» **Dataset entries**:
--- START ---

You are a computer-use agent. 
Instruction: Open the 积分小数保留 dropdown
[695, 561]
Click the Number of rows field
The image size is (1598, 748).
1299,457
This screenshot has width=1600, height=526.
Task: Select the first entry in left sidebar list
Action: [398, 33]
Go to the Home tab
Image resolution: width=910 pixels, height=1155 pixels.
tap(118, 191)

--- END ---

» **About this exercise**: Every record above must be duplicated exactly.

» **Answer for the task**:
You are a computer-use agent. 
Instruction: Open the 积分小数保留 dropdown
[695, 561]
Click the Number of rows field
The image size is (1598, 748).
1299,457
This screenshot has width=1600, height=526.
Task: Select the first entry in left sidebar list
Action: [398, 33]
Go to the Home tab
Image resolution: width=910 pixels, height=1155 pixels.
tap(118, 191)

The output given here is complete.